Thank God for Wikipedia.

“So I have to throw ping pong balls into cups of beer?” That seemed to be about the size and shape of it. “How hard can that be?” turns out; Very.

Beer Pong

This is the part of the story, where, if it was a movie, I would start the Training Montage. See Kate walk out of K-Mart with 2 dozen ping pong balls and a bag of red plastic cups. Laugh as Kate measures the Official Beer Pong Rules distances on her dining room table. Chuckle as Kate sets up a pyramid of cups and begins to throw wildly and inaccurately. Ha! That ping pong ball landed in a cocktail glass on a shelf in the living room! Ho! That ping pong ball landed in Jon’s full mug of cappuccino! See Kate try again.

Every morning for the 2 weeks before the contest, I set up the cups, and threw balls somewhere in the region of them.

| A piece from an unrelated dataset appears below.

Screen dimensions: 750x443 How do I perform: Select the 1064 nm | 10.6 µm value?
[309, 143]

Every day Tom would pass me on the way to the photocopier and say something like “Hope you’re ready for this!” or “I’m counting on you Team-y!” or “if you screw this up for me I may well have to fire you!” Actually, in fairness, that might have been more of an implied look, than an actual thing he said.

The night before the contest, I completed my final training session. As balls pinged erratically to the four corners of the apartment one fact became blindingly apparent. I was no better at beer pong now than I had been 2 weeks ago.

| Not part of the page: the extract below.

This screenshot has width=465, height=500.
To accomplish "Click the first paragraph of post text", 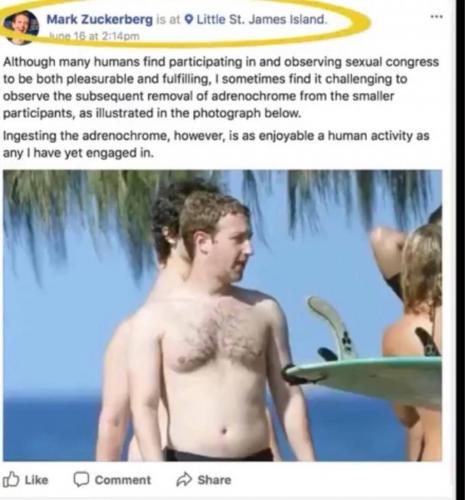I will pyautogui.click(x=221, y=87).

“It’s time to go for confidence and brawn over actually skill,” I told Jon. “I’m going to make us badges. I’m going to come up with a team chant. How about, “Let’s Go Western Samo(a)!” The plan was, to make a whole ton of fuss, which would, ipso facto, distract from the fact that I could no more Beer Pong than I could fly.

Kate

The day arrived. I made team signs for Tom and I to hold as we had our official tournament pictures taken for the official tournament powerpoint. “Are you THE Tom?” asked the guy who took the pictures. “Wow. Big reputation to live up to.“Well, I have won three out of four Office Beer Pong Championships,” said Tom modestly.  Oh dear God.

All day, people I’d never met before in my life wandered up to my desk to wish me luck, or to tell me that this year they’d been training hard and this would be the year they defeated Tom. This did little to improve my mood.

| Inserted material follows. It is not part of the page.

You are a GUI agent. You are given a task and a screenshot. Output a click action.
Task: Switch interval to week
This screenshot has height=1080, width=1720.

4pm, tension was running high in the office as the 40 Beer Pong pairs assembled in the café, eyeing each other up like sharks, pretending it was no big deal, but knowing in their hearts that it was. “This should be fun!” I said, which was a lie.

“Yes. Because we’re going to WIN!” said Tom, with no obvious side of irony.

It was clearly time to start drinking.

“Sudden death. 3 cups, one ball each” We started. Several rounds of wild bounces, and near misses. And then, the accountants forged ahead with one miles-off miss and one bulls-eye hit.  The ping pong ball literally trembled in my hand. I aimed, threw, and IT WENT IN THE CUP! Tom went next. POW. Hole in one. OMG, we might make it through round one. And then, suddenly our movie montage was over. The accountants went two balls for two cups. We were done. Finished. Out.

Beer Pong

The shock waves rippled through the café. Tom’s out? Oh my God! Tom’s out? Seriously? THE Tom? For Real? “Bad luck, team-y” I tried. He ignored me. I think it very likely I will be fired.